Sexist is Something You Do, Not Necessarily Who You Are

Chances are, you’re going to do something sexist. We’re living in cultures drowning in sexism. We’ve been raised with it; we’re swimming in it; like air, we’re so immersed in it we’re often barely aware of it. Makes it rather inevitable we’ll do or say something more or less sexist.

Yes, I said “we.” I’m not exempt. I say or think or do something sexist at least once a day, and that’s just the stuff I’m aware of. Constant battle, this, overcoming sexism.

Does this make me a sexist? Not especially.

And that’s the thing, isn’t it, that you must remember when you’re being called out on something you’ve said or done, some act or omission on your part. We’re imperfect human beings swimming in a sea of sexism, and we’re going to fuck up. Inevitably.

But fucking up doesn’t make someone a sexist. Just makes you a person who did a sexist thing. What makes you something else is what happens next.
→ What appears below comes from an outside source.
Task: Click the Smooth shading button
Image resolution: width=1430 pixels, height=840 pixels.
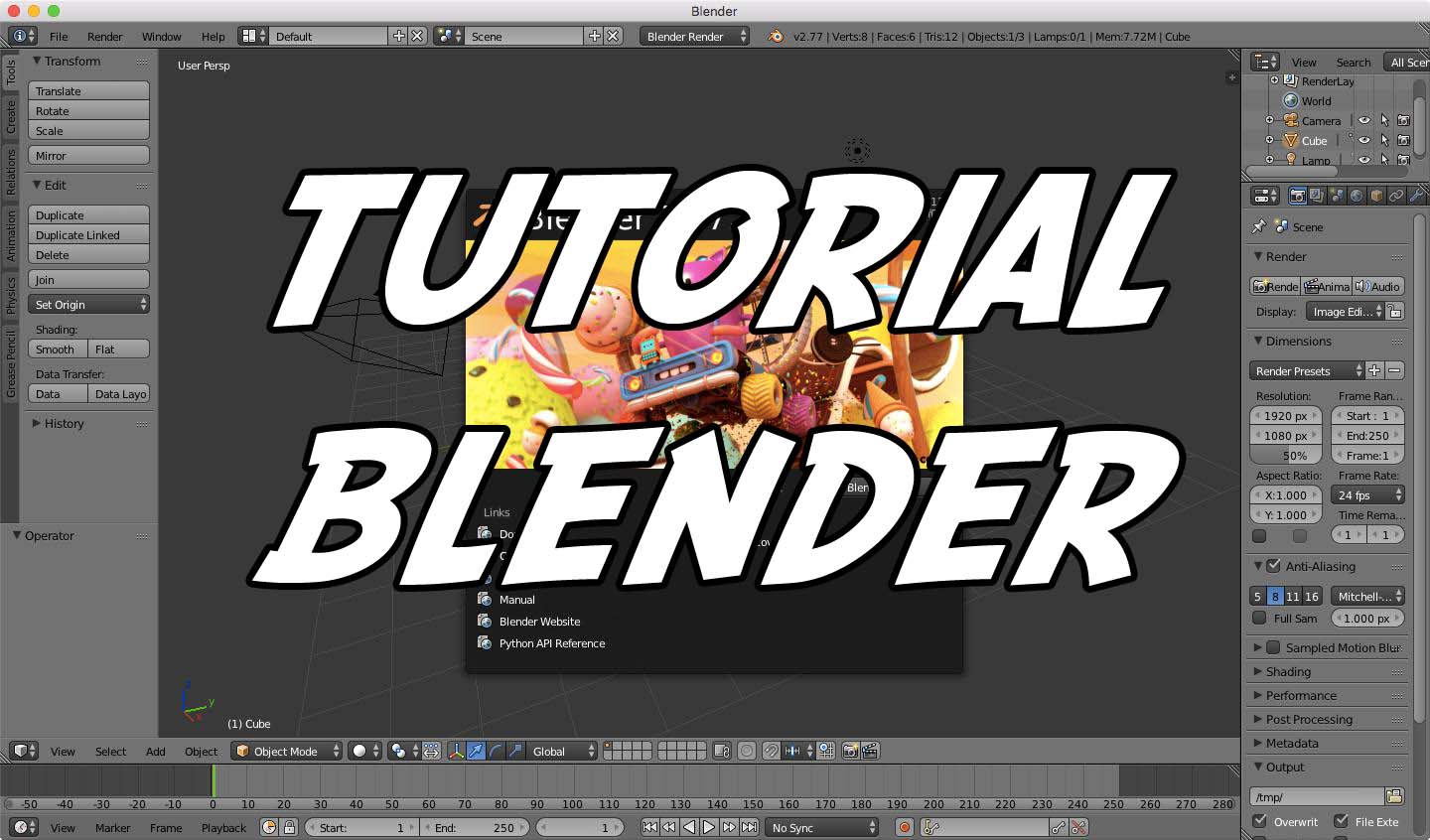Action: (57, 349)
Do you apologize and make a course correction? Reassess certain of your assumptions? Continue working against sexism and misogyny rather than, oh, say, running off in a snit to join up with certain of the community who revel in gendered slurs? Then it’s quite doubtful you actually are an actual sexist.
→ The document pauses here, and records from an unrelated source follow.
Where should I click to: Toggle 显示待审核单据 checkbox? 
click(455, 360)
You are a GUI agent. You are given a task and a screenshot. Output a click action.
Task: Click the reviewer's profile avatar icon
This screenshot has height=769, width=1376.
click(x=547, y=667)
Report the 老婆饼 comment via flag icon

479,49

We all slip up sometimes. Image courtesy I Can Has Cheezburger.
We all slip up sometimes. Image courtesy I Can Has Cheezburger.

If, on the other hand, you howl in protest and scream about vicious witch hunts and insist the things you did or said aren’t a problem, then you begin to be a bit questionable. And if you really believe you’re not sexist because science proves the sexes are totes different, and besides, you can do whatever you like because reasons, then there’s an excellent chance you’ve crossed the line somewhere and become a really-real sexist. (In which case, do come see me when you’ve had an epiphany and wish to shed your sexist prat nature. I’ll be glad to help. Until that happy day, kindly fuck off.)

Most of us aren’t complete prats. So, chances are good you’re not a really-real sexist, but have merely screwed up. No need to feel like you’re the scum of the earth, because you’re not. No need to get ultra-defensive and proclaim you’re not a sexist from every rooftop, because it’s probably already clear you’re not, and even if it isn’t, it will be once you’ve issued a thoughtful response. You’ve been chastised, not convicted and sentenced. Your life is not in ruins, your reputation is not in tatters; you have not been branded with a scarlet S and banished to dwell forever among the dregs of society.

You’re just in the midst of a learning experience. You can make it out intact, tactfully, and with your non-sexist creds fully established.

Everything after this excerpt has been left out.